The usually loquacious Trump has been markedly mum on Russia's decision to expel hundreds of United States diplomats from the country, declining to use a series of events, his active Twitter account or his pen to respond to the action. That silence comes as the Trump administration considers when to sign bipartisan sanctions on Russia after the Senate and the House overwhelmingly approved the measures in July and sent the bill to the President's desk.
White House officials say Trump intends to sign the bill, but is currently working out legal questions regarding the sanctions before he does so. It is unclear what those legal questions may be, but the sanctions were passed with language that limit how the President can alter the penalties.
"There's nothing holding him back," press secretary Sarah Huckabee Sanders said Tuesday when asked about the delay in signing the bill. "There's a review process, a legal process. They're going through that. He'll sign the bill and we'll let you know."

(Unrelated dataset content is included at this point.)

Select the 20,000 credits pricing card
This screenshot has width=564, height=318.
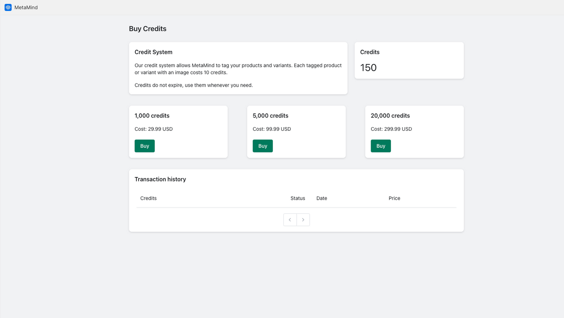tap(414, 132)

Trump's silence on Russia, however, has not extended to Vice President Mike Pence, who has repeatedly assured reporters and foreign governments during his trip though Eastern Europe this week that the president will sign the stepped-up sanctions on Russia.
"In a further sign of our commitment, very soon President Trump will sign legislation to strengthen and codify sanctions against Russia," Pence said in Tbilisi, Georgia, a former Soviet state.

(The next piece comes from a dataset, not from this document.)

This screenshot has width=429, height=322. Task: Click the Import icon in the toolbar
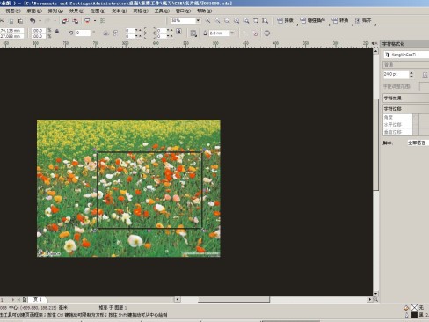65,21
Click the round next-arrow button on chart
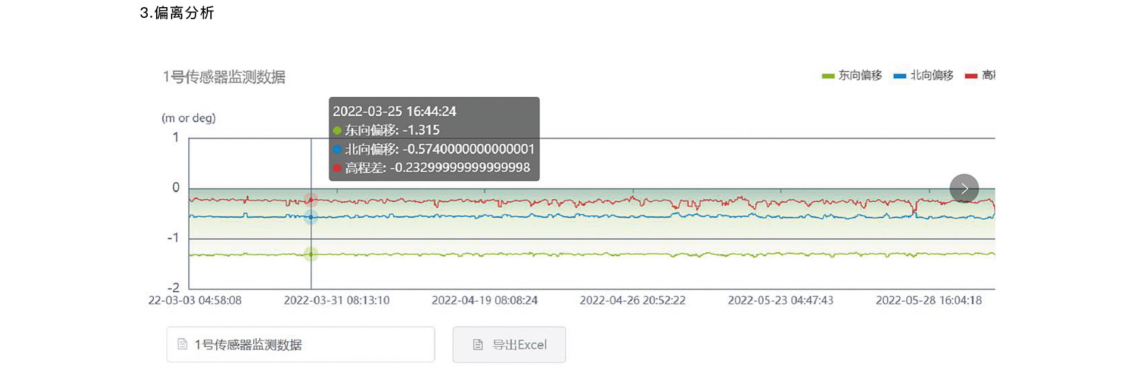 pyautogui.click(x=963, y=189)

Pence went on to say that while the United States would like a "constructive relationship with Russia based on mutual cooperation and common interest," the United States is "unified" under the idea that lifting sanctions on Russia "will require Russia to reverse the actions that caused the sanctions to be imposed in the first place, and not before."

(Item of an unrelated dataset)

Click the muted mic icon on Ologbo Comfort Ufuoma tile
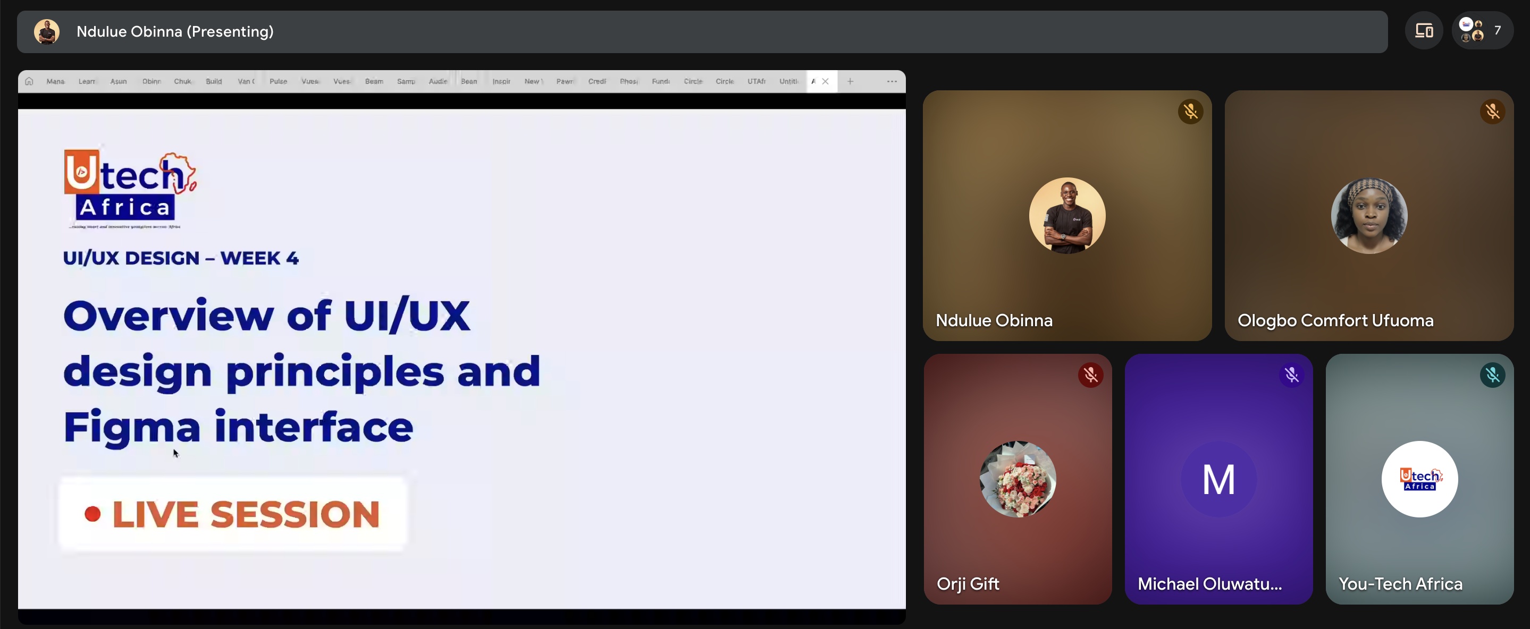The width and height of the screenshot is (1530, 629). click(x=1493, y=112)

Later, in a conversation with reporters, Pence said the sanctions send a clear message: "We mean what we say and we say what we mean."
The fact that Pence has made the comments in Georgia is significant. The country lives in near constant fear of Russian aggression after a 2008 conflict between the two countries after Russia moved forces into South Ossetia and Abkhazia, two breakaway republics in Georgia. The conflict lasted less than a week - a ceasefire was signed on August 12 - but it looms over Georgia to this day.
Secretary of State Rex Tillerson has also commented on the sanctions, saying Saturday that he hoped the legislation would spur Russia to seek a better relationship with Washington.
"The near unanimous votes for the sanctions legislation in Congress represent the strong will of the American people to see Russia take steps to improve relations with the United States," Tillerson said in a statement. "We hope that there will be cooperation between our two countries on major global issues and these sanctions will no longer be necessary."
In response to the so-far unsigned sanctions, the Russian Foreign Ministry demanded Friday that the United States cut its diplomatic staff in Russia and promised to seize two American properties. The plan, which would impact the US Embassy in Moscow and consulates in St. Petersburg, Yekaterinburg and Vladivostok, would reduce diplomatic and technical staff to 455 people, the same number Russia has in the United States.
Trump has yet to weigh in on Russia's response.
"Right now we're reviewing our options and when we have something to say on it, we'll let you know," Sanders said Monday.
The delay in signing the Russian sanctions, and silence from Trump, are the latest in a long list of more muted responses to the Russian President Vladimir Putin, who the United States intelligence community said meddled in the 2016 election that saw Trump elected.
Trump and his aides have framed stories about Russia with skepticism, saying the storyline is something Democrats are pushing to question the legitimacy of Trump's presidency. Because of this, Russia has been one of the few countries spared from Trump's usually blunt talk, on Twitter and otherwise.
Since Russia's decision to expel hundreds of diplomats, Trump hasn't tweeted about Russia's move, but has slammed China's efforts to curb North Korea's missile programs.
"I am very disappointed in China. Our foolish past leaders have allowed them to make hundreds of billions of dollars a year in trade, yet they do NOTHING for us with North Korea, just talk," Trump wrote over two messages. "We will no longer allow this to continue. China could easily solve this problem!"
The lack of response to Russia comes at the same time that White House aides have been inconsistent on how Trump feels about Russian sanctions.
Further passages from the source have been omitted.